▶ Goal
Rewrite the lines between the line holding "Select the Browse" and the line holding "will [332, 102].", inclusive, changing "user profile icon" to "account avatar icon" and leaving everything else unchanged.

##### Entries provided #####

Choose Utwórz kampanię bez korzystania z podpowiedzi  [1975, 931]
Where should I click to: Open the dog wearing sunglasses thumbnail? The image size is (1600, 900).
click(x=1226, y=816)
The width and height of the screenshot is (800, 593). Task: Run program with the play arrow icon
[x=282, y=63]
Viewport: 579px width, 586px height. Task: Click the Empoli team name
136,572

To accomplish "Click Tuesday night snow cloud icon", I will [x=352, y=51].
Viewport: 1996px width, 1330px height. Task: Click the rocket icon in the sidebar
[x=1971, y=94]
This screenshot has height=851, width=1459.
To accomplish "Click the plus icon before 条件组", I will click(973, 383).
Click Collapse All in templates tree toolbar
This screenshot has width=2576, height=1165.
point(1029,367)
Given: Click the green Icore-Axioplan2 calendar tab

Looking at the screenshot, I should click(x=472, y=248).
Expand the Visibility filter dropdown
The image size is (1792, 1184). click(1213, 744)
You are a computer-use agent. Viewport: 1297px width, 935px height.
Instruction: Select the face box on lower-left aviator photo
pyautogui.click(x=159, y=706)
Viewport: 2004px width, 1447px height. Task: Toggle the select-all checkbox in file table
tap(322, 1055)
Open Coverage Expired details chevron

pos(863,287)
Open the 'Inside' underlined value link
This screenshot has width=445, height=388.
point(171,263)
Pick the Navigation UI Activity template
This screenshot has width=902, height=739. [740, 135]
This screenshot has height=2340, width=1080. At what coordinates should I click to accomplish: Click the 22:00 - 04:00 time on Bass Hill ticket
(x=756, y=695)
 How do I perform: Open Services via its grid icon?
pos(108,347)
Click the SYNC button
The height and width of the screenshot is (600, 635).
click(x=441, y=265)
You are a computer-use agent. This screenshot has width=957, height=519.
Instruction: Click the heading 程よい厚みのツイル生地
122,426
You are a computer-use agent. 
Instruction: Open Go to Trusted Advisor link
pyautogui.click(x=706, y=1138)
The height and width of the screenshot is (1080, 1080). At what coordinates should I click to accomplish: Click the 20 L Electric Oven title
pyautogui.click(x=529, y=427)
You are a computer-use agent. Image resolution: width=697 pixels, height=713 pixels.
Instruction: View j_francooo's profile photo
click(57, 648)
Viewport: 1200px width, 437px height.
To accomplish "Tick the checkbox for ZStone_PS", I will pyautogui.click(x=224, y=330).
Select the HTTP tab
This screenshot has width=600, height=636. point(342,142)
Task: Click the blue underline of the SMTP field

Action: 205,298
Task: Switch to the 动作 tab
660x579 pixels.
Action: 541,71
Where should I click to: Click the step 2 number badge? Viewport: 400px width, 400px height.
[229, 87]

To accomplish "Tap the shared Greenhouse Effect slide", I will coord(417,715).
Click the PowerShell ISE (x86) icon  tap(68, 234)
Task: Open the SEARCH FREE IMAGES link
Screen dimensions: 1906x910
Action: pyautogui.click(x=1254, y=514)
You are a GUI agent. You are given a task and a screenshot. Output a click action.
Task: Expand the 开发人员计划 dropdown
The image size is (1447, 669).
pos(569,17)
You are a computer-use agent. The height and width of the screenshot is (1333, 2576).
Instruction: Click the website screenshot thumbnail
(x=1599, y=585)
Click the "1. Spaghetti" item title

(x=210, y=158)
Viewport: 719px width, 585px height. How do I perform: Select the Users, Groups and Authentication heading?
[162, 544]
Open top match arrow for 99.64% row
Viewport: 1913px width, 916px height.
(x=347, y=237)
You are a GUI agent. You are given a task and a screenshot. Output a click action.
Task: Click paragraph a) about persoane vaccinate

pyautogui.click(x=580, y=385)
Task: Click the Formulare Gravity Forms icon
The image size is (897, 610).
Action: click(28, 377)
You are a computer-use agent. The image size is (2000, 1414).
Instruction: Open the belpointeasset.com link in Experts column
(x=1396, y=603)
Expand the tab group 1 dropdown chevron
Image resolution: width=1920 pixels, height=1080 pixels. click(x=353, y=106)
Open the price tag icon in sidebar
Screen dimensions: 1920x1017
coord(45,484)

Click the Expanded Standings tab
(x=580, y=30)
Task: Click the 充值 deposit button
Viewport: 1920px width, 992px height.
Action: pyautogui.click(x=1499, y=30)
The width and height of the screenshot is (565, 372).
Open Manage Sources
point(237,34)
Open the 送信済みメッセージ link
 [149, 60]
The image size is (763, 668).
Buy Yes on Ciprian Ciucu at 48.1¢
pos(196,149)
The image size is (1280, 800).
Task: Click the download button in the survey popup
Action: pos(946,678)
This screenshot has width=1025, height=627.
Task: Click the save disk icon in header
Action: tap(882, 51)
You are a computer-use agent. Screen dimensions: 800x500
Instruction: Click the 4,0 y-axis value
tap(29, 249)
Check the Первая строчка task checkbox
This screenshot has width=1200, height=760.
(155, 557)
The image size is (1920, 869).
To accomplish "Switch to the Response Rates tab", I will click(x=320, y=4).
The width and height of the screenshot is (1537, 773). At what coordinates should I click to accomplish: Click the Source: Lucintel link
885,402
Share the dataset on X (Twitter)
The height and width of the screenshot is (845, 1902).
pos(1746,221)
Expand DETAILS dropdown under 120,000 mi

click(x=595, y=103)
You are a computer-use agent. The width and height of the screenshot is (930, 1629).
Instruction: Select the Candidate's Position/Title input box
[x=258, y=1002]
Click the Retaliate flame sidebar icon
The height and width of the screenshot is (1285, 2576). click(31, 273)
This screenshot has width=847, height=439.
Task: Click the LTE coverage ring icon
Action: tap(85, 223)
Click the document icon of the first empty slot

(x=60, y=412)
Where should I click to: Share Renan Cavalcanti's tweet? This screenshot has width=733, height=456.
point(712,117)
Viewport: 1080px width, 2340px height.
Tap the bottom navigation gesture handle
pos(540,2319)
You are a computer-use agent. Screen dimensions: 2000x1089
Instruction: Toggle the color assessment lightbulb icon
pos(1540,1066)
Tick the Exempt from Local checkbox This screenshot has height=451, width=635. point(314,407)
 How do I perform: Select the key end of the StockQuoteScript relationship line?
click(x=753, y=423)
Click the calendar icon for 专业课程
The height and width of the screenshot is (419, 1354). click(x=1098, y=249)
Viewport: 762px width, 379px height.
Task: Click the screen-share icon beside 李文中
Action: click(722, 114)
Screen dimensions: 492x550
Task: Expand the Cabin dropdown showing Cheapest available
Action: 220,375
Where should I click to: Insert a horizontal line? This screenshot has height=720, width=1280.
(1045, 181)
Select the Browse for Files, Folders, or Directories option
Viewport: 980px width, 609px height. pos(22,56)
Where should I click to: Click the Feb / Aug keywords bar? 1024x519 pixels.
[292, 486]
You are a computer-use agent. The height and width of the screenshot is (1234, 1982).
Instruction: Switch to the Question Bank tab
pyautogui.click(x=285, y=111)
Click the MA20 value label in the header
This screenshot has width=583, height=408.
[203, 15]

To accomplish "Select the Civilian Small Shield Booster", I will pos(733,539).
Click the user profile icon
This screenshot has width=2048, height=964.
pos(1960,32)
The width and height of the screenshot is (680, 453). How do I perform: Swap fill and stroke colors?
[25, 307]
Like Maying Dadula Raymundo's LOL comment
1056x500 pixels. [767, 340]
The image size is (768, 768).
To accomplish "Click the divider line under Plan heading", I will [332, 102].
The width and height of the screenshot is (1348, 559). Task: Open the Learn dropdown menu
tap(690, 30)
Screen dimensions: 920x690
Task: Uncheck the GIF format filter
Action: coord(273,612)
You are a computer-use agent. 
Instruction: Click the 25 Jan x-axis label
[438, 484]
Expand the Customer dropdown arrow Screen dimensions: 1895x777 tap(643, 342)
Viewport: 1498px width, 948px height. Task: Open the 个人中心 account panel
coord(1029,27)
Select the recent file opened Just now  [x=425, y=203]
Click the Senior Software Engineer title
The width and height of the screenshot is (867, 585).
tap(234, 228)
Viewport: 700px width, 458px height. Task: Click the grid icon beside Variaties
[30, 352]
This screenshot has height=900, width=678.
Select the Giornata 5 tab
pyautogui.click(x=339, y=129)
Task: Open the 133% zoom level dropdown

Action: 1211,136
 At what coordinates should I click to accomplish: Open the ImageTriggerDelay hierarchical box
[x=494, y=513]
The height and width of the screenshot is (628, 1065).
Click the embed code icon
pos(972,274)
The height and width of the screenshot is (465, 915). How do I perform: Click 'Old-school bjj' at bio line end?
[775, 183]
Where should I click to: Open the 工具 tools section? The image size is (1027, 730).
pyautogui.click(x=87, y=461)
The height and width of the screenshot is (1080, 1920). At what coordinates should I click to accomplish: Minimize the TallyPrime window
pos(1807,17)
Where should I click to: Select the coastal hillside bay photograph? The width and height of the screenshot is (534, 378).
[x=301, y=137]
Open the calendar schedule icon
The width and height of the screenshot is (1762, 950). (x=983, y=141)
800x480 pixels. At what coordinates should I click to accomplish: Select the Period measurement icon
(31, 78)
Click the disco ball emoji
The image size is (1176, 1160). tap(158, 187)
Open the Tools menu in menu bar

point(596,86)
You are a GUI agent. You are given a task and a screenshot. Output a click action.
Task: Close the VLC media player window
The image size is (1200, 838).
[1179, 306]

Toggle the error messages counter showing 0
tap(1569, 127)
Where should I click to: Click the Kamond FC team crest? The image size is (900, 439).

#####

▶ Solution to this problem
Select the Browse for Files, Folders, or Directories option
Viewport: 980px width, 609px height. pos(22,56)
Where should I click to: Click the Feb / Aug keywords bar? 1024x519 pixels.
[292, 486]
You are a computer-use agent. The height and width of the screenshot is (1234, 1982).
Instruction: Switch to the Question Bank tab
pyautogui.click(x=285, y=111)
Click the MA20 value label in the header
This screenshot has width=583, height=408.
[203, 15]

To accomplish "Select the Civilian Small Shield Booster", I will pos(733,539).
Click the account avatar icon
This screenshot has width=2048, height=964.
pos(1960,32)
The width and height of the screenshot is (680, 453). How do I perform: Swap fill and stroke colors?
[25, 307]
Like Maying Dadula Raymundo's LOL comment
1056x500 pixels. [767, 340]
The image size is (768, 768).
To accomplish "Click the divider line under Plan heading", I will [332, 102].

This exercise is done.